The text of every record, exactly as given and with no pictures, should be your output.

(Exercise material)

· · · · ·

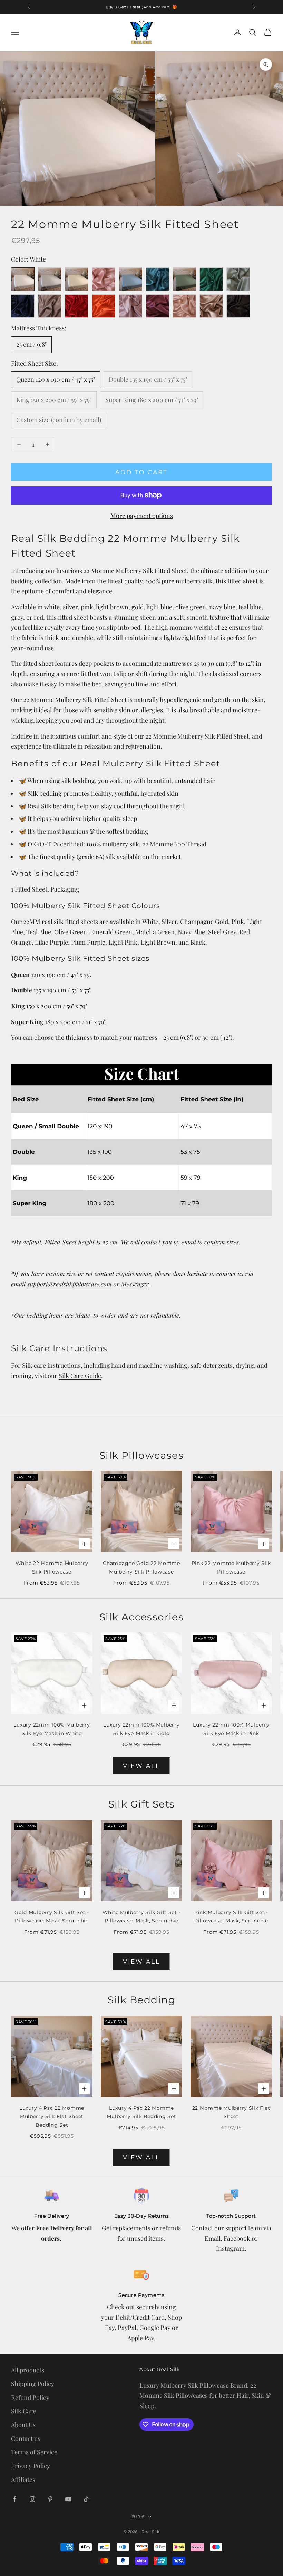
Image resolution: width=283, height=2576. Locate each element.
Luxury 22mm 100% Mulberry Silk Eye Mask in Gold (141, 1729)
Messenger (135, 1284)
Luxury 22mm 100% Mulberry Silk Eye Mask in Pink (231, 1729)
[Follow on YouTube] (68, 2499)
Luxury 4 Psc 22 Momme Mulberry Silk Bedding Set (141, 2112)
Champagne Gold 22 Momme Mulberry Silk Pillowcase (141, 1567)
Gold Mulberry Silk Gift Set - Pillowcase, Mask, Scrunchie (51, 1916)
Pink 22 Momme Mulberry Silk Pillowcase (231, 1567)
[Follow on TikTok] (86, 2499)
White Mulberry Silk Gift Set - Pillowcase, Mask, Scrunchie (142, 1916)
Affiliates (23, 2479)
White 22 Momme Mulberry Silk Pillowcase (52, 1567)
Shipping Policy (32, 2384)
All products (27, 2370)
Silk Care (23, 2411)
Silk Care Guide (80, 1376)
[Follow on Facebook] (14, 2499)
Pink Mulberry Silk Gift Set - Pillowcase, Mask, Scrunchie (231, 1916)
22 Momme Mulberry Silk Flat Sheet (231, 2112)
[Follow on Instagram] (32, 2499)
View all (141, 1765)
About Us (23, 2425)
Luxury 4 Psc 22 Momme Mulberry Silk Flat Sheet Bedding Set (51, 2116)
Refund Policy (30, 2397)
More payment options (141, 515)
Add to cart (141, 472)
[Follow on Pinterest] (50, 2499)
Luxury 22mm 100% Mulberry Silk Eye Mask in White (51, 1729)
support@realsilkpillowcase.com (69, 1284)
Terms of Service (34, 2452)
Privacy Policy (30, 2466)
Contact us (25, 2438)
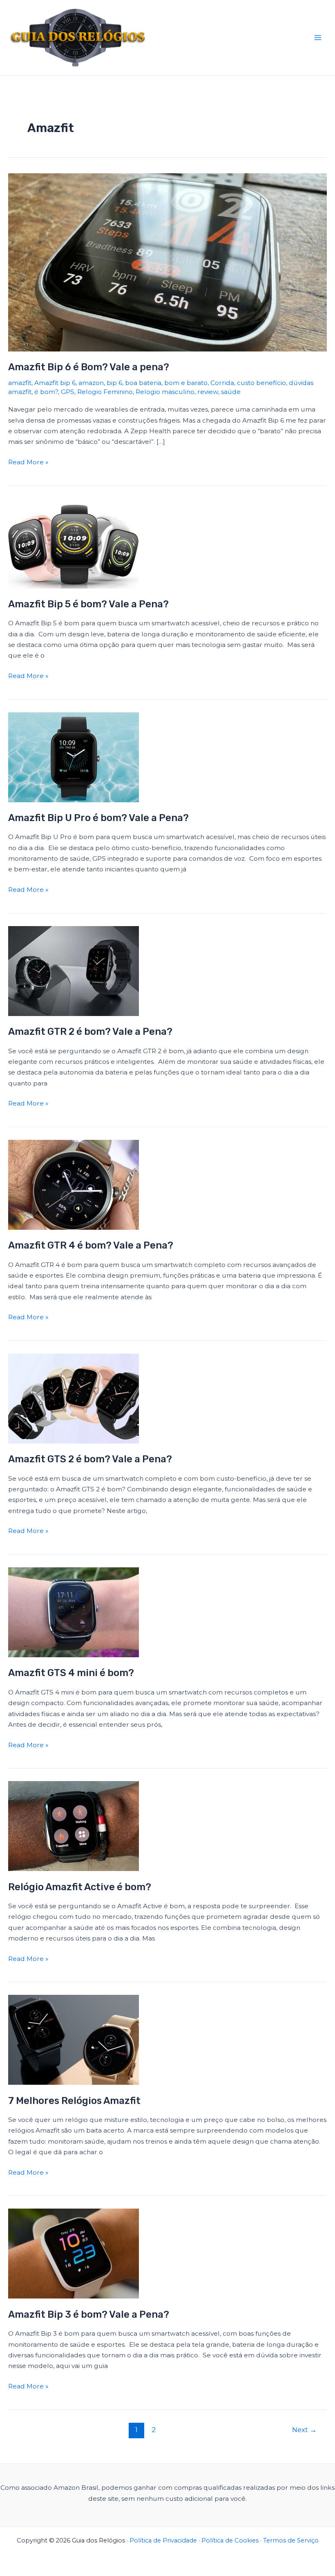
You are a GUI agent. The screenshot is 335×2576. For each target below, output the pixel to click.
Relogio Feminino (105, 392)
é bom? (46, 392)
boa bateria (143, 383)
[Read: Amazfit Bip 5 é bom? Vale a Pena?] (73, 543)
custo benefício (261, 383)
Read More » (28, 461)
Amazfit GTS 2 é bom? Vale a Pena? (90, 1459)
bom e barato (186, 383)
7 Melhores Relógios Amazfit (74, 2100)
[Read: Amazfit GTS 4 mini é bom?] (73, 1612)
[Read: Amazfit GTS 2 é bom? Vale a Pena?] (73, 1398)
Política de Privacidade (163, 2540)
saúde (231, 392)
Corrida (222, 383)
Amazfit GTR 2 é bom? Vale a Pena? (90, 1031)
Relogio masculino (165, 392)
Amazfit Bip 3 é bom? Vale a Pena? (88, 2314)
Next (304, 2430)
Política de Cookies (230, 2540)
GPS (67, 392)
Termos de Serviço (291, 2540)
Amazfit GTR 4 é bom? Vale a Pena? (90, 1245)
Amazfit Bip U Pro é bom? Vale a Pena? (98, 818)
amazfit (19, 383)
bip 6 (114, 383)
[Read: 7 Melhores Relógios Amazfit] (73, 2039)
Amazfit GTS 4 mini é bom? (71, 1673)
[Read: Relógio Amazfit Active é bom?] (73, 1825)
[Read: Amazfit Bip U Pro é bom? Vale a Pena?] (73, 757)
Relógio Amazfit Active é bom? (79, 1887)
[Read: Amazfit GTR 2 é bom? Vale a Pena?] (73, 970)
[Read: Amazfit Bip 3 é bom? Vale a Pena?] (73, 2253)
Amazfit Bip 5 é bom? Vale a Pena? (88, 604)
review (207, 392)
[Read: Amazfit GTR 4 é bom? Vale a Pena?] (73, 1184)
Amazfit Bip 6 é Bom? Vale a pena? (88, 367)
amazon (91, 383)
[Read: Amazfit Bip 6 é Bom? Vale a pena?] (167, 262)
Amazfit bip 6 (55, 383)
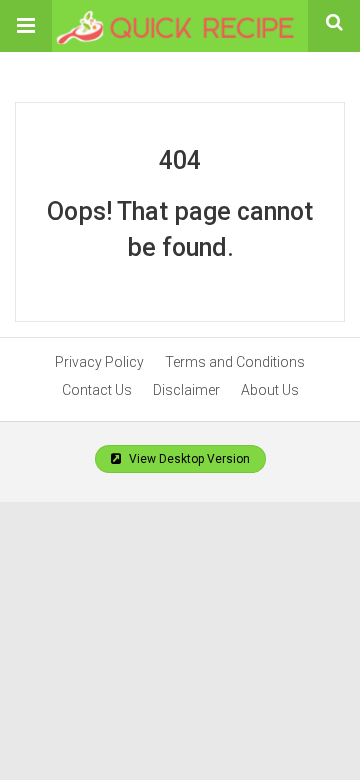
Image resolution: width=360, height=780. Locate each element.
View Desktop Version (188, 459)
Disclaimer (186, 390)
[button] (26, 26)
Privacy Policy (99, 362)
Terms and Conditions (235, 362)
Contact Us (97, 390)
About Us (270, 390)
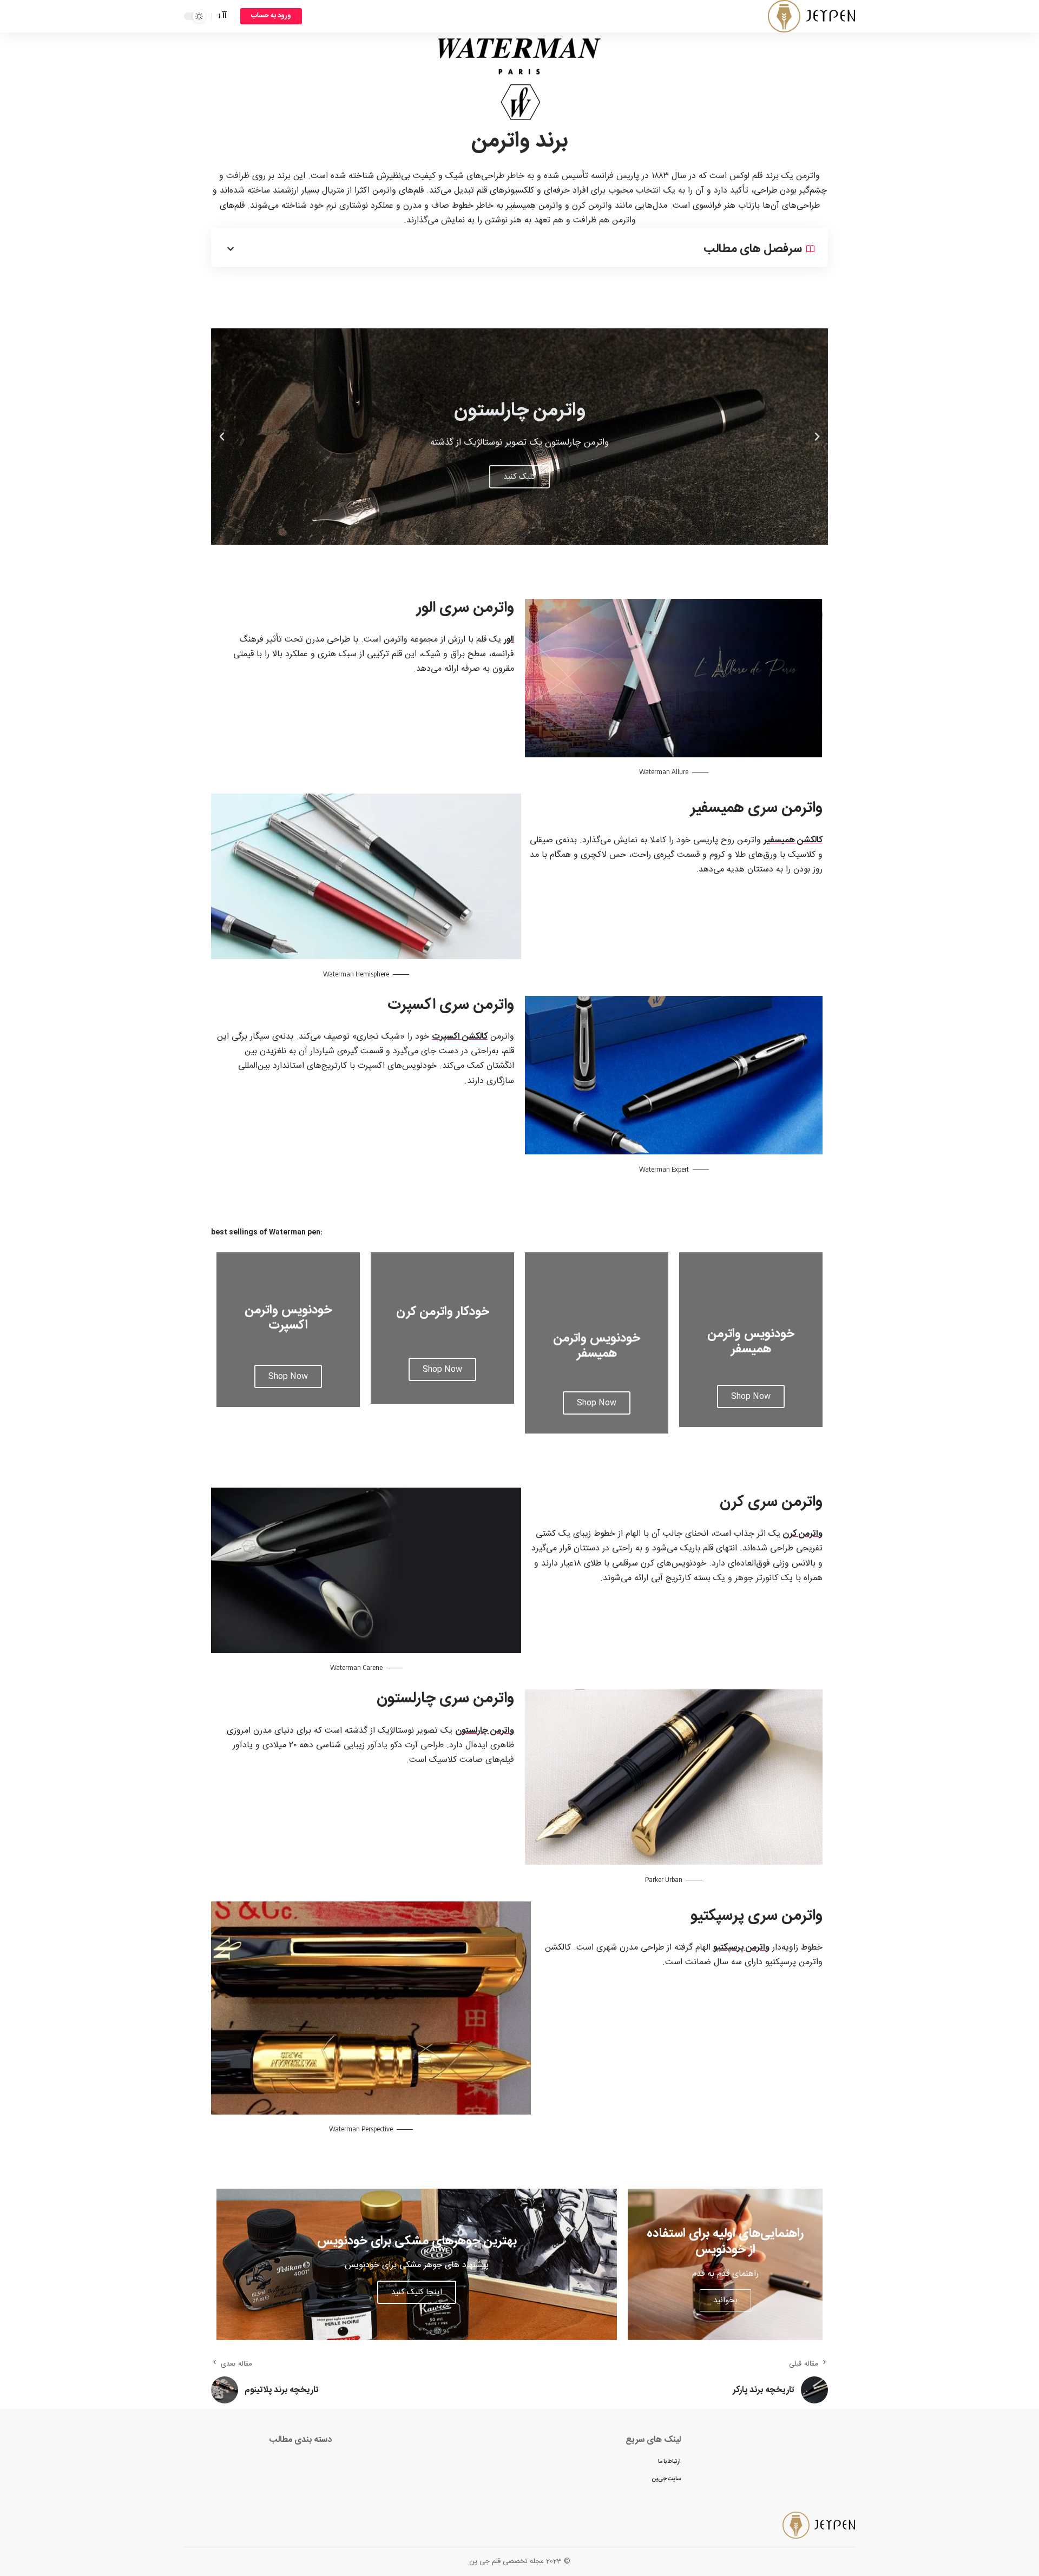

· · · · ·

(Output for this exercise)
Image resolution: width=283, height=2576. Locate each element.
Luxury 22mm 100% Mulberry Silk Eye Mask in Gold (141, 1729)
Messenger (135, 1284)
Luxury 22mm 100% Mulberry Silk Eye Mask in Pink (231, 1729)
[Follow on YouTube] (68, 2499)
Luxury 4 Psc 22 Momme Mulberry Silk Bedding Set (141, 2112)
Champagne Gold 22 Momme Mulberry Silk Pillowcase (141, 1567)
Gold Mulberry Silk Gift Set - Pillowcase, Mask, Scrunchie (51, 1916)
Pink 22 Momme Mulberry Silk Pillowcase (231, 1567)
[Follow on TikTok] (86, 2499)
White Mulberry Silk Gift Set - Pillowcase, Mask, Scrunchie (142, 1916)
Affiliates (23, 2479)
White 22 Momme Mulberry Silk Pillowcase (52, 1567)
Shipping Policy (32, 2384)
All products (27, 2370)
Silk Care (23, 2411)
Silk Care Guide (80, 1376)
[Follow on Facebook] (14, 2499)
Pink Mulberry Silk Gift Set - Pillowcase, Mask, Scrunchie (231, 1916)
22 Momme Mulberry Silk Flat Sheet (231, 2112)
[Follow on Instagram] (32, 2499)
View all (141, 1765)
About Us (23, 2425)
Luxury 4 Psc 22 Momme Mulberry Silk Flat Sheet Bedding Set (51, 2116)
Refund Policy (30, 2397)
More payment options (141, 515)
Add to cart (141, 472)
[Follow on Pinterest] (50, 2499)
Luxury 22mm 100% Mulberry Silk Eye Mask in White (51, 1729)
support@realsilkpillowcase.com (69, 1284)
Terms of Service (34, 2452)
Privacy Policy (30, 2466)
Contact us (25, 2438)
You are a GUI agent. The screenshot is 335×2576. For each target below, output the pixel to click.
Relogio Feminino (105, 392)
é bom? (46, 392)
boa bateria (143, 383)
[Read: Amazfit Bip 5 é bom? Vale a Pena?] (73, 543)
custo benefício (261, 383)
Read More » (28, 461)
Amazfit GTS 2 é bom? Vale a Pena? (90, 1459)
bom e barato (186, 383)
7 Melhores Relógios Amazfit (74, 2100)
[Read: Amazfit GTS 4 mini é bom?] (73, 1612)
[Read: Amazfit GTS 2 é bom? Vale a Pena?] (73, 1398)
Política de Privacidade (163, 2540)
saúde (231, 392)
Corrida (222, 383)
Amazfit GTR 2 é bom? Vale a Pena? (90, 1031)
Relogio masculino (165, 392)
Amazfit Bip 3 é bom? Vale a Pena? (88, 2314)
Next (304, 2430)
Política de Cookies (230, 2540)
GPS (67, 392)
Termos de Serviço (291, 2540)
Amazfit GTR 4 é bom? Vale a Pena? (90, 1245)
Amazfit Bip U Pro é bom? Vale a Pena? (98, 818)
amazfit (19, 383)
bip 6 (114, 383)
[Read: 7 Melhores Relógios Amazfit] (73, 2039)
Amazfit GTS 4 mini é bom? (71, 1673)
[Read: Relógio Amazfit Active é bom?] (73, 1825)
[Read: Amazfit Bip U Pro é bom? Vale a Pena?] (73, 757)
Relógio Amazfit Active é bom? (79, 1887)
[Read: Amazfit GTR 2 é bom? Vale a Pena?] (73, 970)
[Read: Amazfit Bip 3 é bom? Vale a Pena?] (73, 2253)
Amazfit Bip 5 é bom? Vale a Pena? (88, 604)
review (207, 392)
[Read: Amazfit GTR 4 é bom? Vale a Pena?] (73, 1184)
Amazfit Bip 6 é Bom? Vale a pena? (88, 367)
amazon (91, 383)
[Read: Amazfit Bip 6 é Bom? Vale a pena?] (167, 262)
Amazfit bip 6 (55, 383)
Image resolution: width=360, height=780. Locate each element.
View Desktop Version (188, 459)
Disclaimer (186, 390)
[button] (26, 26)
Privacy Policy (99, 362)
Terms and Conditions (235, 362)
Contact Us (97, 390)
About Us (270, 390)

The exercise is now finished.